Introduction to One DEA Number
Congress already solved a version of the “multi-location DEA registration” problem for Emergency Medical Services (EMS) agencies in 2017; DEA finalized those regulations on February 9, 2026, with the final rule titled “Registering Emergency Medical Services Agencies Under the Protecting Patient Access to Emergency Medications Act of 2017.” That blueprint, one registration + operational site accountability, can and should be adapted to modernize the DEA practitioner registration. The results: stronger diversion control, lower administrative burden, faster care deployment, and clearer compliance.
The Problem We’re Solving by Having One DEA Number Nationally
If you’re a physician, dentist, PA, NP, or veterinarian who prescribes, administers, or dispenses controlled substances across multiple sites or states, you’ve likely wrestled with a deceptively simple question: How many DEA numbers do I actually need?
Under today’s rules, the answer is frequently “more than one,” producing a tangle of registrations, address changes, renewals, fees, inspections, and data mismatches across EPCS, PDMP, and pharmacy verification systems. The complexity grows with every new clinic, mobile unit, or state line—and it doesn’t clearly improve diversion control.
The Legal Baseline for One DEA Number Nationally (Where We Are Today)
- Federal rule: A separate DEA registration is required for each principal place of business or professional practice where controlled substances are dispensed or administered. 21 CFR 1301.12.
- Prescribing only exception: Offices in the same state that do not store, administer, or dispense controlled substances generally do not require separate registrations. 21 CFR 1301.12(b)(3).
- State authority limits federal use: A DEA registration is federal, but you may only use it where you hold valid state licensure (and a state Controlled Substance Registration, where applicable). 21 U.S.C. 823(g)(1)(A) & (D).
- Hospital exception: Agents/employees of hospitals may act under the institution’s registration (with an internal code), within the scope of employment; it does not extend to independent outpatient practice. 21 CFR 1301.22(c).
- Veterinary mobile practice exception: Under 21 U.S.C. 822(e)(2), a veterinarian may transport and dispense controlled substances in the usual course of veterinary practice at sites other thanthe registered principal place of business without obtaining a separate DEA registration, provided the activity occurs in a state where the veterinarian is licensed and the site is nota principal place of business or professional practice. 21 CFR 1301.12(c).

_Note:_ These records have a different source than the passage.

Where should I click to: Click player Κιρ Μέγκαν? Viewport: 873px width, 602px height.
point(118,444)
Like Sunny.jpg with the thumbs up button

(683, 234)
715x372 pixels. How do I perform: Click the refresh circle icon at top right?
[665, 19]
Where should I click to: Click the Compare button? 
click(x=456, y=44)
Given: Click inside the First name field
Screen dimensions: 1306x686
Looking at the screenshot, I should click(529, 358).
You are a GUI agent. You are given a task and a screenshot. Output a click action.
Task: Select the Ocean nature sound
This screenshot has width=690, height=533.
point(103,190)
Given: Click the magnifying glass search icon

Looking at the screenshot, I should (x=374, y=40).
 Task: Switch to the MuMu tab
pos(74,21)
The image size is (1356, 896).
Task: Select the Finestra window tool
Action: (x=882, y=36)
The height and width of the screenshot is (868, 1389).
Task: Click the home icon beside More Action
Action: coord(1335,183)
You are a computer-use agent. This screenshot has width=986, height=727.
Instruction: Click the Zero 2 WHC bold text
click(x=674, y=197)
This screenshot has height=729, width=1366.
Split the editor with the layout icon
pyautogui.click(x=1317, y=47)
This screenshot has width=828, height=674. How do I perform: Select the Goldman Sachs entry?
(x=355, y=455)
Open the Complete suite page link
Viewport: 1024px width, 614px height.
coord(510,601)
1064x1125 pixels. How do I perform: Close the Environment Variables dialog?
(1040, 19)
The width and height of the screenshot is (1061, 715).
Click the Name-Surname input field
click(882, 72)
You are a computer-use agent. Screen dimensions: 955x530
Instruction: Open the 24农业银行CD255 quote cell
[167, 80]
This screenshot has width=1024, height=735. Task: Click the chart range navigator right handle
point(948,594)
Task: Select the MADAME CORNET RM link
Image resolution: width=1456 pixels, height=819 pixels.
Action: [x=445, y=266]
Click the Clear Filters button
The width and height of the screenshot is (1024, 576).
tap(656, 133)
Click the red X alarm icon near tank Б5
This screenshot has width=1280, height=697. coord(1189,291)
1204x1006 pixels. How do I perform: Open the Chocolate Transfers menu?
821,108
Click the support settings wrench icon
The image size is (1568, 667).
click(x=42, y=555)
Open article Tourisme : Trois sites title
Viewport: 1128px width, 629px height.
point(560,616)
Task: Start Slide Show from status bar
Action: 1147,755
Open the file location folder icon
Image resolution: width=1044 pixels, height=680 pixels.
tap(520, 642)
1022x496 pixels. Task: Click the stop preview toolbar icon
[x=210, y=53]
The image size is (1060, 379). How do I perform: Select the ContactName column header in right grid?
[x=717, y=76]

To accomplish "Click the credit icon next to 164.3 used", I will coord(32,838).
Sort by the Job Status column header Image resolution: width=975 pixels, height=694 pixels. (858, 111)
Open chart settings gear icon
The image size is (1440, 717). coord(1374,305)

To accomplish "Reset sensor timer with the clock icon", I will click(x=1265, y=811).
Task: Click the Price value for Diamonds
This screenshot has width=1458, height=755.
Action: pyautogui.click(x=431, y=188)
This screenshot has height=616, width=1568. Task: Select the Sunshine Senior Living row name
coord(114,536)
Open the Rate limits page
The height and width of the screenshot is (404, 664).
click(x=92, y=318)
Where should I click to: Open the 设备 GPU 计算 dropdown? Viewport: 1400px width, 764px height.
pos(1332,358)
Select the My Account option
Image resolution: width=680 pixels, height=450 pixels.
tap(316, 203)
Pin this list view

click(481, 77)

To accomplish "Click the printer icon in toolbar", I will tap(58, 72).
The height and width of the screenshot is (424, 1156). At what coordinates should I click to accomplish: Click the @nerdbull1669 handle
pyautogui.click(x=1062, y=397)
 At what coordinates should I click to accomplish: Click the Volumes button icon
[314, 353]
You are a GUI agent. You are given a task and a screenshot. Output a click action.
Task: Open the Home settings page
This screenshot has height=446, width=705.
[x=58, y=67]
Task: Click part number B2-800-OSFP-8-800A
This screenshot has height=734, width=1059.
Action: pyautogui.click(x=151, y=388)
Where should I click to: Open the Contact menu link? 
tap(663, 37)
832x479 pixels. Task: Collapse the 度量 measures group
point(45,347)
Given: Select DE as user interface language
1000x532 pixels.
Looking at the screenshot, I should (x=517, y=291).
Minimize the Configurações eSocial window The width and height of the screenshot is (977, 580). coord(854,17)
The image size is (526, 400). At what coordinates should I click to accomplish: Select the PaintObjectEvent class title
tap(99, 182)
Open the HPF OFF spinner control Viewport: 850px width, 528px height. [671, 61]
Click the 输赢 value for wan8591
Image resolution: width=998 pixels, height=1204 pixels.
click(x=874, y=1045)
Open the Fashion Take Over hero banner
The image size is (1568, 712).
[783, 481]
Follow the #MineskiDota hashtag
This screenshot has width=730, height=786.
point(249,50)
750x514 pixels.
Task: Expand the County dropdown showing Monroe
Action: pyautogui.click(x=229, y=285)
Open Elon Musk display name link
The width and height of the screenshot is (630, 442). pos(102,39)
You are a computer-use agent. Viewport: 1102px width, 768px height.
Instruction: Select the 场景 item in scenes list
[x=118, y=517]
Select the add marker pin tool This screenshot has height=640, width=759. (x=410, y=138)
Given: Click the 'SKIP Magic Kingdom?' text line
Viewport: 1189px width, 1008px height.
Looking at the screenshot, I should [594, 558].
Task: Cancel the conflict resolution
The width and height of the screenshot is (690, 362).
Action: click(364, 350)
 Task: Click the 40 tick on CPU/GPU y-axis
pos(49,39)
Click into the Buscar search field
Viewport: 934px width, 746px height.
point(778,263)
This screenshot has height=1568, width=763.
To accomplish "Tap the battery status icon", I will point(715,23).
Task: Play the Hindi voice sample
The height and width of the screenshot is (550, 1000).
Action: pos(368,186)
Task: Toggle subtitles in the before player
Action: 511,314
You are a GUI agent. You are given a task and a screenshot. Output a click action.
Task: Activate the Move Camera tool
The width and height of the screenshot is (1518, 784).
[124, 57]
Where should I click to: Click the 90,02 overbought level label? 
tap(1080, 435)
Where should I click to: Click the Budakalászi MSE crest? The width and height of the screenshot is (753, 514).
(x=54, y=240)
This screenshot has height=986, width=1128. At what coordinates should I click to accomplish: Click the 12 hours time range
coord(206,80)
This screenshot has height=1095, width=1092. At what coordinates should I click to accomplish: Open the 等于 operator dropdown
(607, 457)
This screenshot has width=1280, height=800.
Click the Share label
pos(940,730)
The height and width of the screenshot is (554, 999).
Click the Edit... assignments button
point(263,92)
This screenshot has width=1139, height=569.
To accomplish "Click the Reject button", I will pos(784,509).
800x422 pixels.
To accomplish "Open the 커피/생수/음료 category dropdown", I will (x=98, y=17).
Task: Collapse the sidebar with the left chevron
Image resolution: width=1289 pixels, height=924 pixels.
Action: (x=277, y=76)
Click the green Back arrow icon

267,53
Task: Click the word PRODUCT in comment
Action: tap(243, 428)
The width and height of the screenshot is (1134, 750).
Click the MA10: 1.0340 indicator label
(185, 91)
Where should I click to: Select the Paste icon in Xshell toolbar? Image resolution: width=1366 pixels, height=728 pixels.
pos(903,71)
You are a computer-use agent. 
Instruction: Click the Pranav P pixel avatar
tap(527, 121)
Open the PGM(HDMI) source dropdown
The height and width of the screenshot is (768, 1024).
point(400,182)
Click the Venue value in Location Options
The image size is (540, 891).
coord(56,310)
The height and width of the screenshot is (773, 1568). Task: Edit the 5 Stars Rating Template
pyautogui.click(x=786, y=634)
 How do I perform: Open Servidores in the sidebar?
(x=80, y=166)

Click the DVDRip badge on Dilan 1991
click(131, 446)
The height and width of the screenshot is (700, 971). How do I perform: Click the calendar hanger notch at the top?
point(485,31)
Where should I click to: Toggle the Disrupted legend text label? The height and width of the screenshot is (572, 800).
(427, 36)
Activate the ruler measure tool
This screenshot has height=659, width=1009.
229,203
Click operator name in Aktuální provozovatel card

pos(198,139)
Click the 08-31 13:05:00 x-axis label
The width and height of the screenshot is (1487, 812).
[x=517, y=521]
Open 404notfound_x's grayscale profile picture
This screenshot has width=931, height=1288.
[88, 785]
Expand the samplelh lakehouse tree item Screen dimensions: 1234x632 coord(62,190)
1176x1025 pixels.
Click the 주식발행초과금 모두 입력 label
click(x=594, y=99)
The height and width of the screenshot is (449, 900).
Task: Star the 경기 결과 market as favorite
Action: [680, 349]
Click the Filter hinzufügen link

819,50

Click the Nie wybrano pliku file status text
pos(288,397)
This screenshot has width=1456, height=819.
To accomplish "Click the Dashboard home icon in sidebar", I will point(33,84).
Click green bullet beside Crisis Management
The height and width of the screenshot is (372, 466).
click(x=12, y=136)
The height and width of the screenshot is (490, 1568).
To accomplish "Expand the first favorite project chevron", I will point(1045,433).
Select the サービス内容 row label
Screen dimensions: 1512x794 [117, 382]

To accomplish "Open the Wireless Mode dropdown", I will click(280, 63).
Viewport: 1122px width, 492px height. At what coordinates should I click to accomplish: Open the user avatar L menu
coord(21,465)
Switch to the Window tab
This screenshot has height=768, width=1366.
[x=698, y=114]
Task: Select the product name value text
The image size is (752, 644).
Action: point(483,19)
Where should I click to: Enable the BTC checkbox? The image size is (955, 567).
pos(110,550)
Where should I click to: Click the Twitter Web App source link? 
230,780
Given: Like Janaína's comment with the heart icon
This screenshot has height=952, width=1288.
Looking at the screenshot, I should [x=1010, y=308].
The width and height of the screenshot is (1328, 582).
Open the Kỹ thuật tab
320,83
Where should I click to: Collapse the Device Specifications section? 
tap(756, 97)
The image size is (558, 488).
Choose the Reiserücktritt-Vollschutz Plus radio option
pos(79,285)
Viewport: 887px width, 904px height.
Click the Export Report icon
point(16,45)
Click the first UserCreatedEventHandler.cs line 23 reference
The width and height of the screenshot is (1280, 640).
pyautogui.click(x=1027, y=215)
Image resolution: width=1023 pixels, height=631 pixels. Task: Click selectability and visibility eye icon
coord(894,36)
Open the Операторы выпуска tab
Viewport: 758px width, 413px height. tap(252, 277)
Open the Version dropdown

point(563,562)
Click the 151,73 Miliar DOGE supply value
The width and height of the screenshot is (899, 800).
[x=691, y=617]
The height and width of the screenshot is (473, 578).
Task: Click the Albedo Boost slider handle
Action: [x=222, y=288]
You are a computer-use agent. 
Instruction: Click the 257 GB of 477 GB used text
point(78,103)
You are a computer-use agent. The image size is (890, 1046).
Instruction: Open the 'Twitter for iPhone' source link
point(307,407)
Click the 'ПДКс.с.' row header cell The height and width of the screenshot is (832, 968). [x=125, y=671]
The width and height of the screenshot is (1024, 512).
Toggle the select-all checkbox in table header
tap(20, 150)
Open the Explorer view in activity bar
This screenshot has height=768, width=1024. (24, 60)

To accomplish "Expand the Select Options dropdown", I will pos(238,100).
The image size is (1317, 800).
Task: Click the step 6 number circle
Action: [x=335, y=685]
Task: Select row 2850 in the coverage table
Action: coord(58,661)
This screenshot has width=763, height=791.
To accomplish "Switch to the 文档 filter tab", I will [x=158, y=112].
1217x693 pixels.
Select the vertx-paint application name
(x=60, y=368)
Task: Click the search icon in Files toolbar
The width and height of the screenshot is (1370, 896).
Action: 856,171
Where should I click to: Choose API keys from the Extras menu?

This framework is legally coherent, but doesn’t allign with how care is delivered today, which includes: multisite groups, cross-state networks, telemedicine, mobile care, rural outreach, and locum tenens.
The EMS Precedent: Congress’s Proven Blueprint
In 2017, Congress enacted the Protecting Patient Access to Emergency Medications Act, modernizing how EMS agencies handle controlled substances. Instead of requiring registrations for every ambulance, depot, or staging site, Congress created a single, agency level registration supported by centralized medical oversight and agency accountability.
Key elements:
- One DEA number registration per EMS agency per State, not per ambulance or site.
- Central medical oversight and standardized policies/protocols.
- The registration attaches to the organization, enabling lawful transport, storage, and administration across locations.
- Compliance comes from documentation, training, recordkeeping, and auditability, not from multiplying DEA numbers.
Result: Safer, more efficient operations with cleaner accountability and less administrative burden. If EMS, arguably one of the most mobile, multi-touchpoint environments, can operate safely under one registration, so can individual practitioners and group practices with the right guardrails.
Translate the EMS Logic to One DEA Number Practitioner Registration
Just as EMS agencies coordinate care across numerous operational sites under one registration, modern practitioners work in offices and across multiple clinics, on telemedicine platforms, under hospital privileges, in mobile or rural clinics, and through locum tenens assignments. Today’s fragmented practitioner registration model treats each address as its own regulatory silo; the result is duplicative numbers and scattered oversight.
A better model:
One DEA number national practitioner registration, plus a mandatory location roster with state authority verification and risk-based controls.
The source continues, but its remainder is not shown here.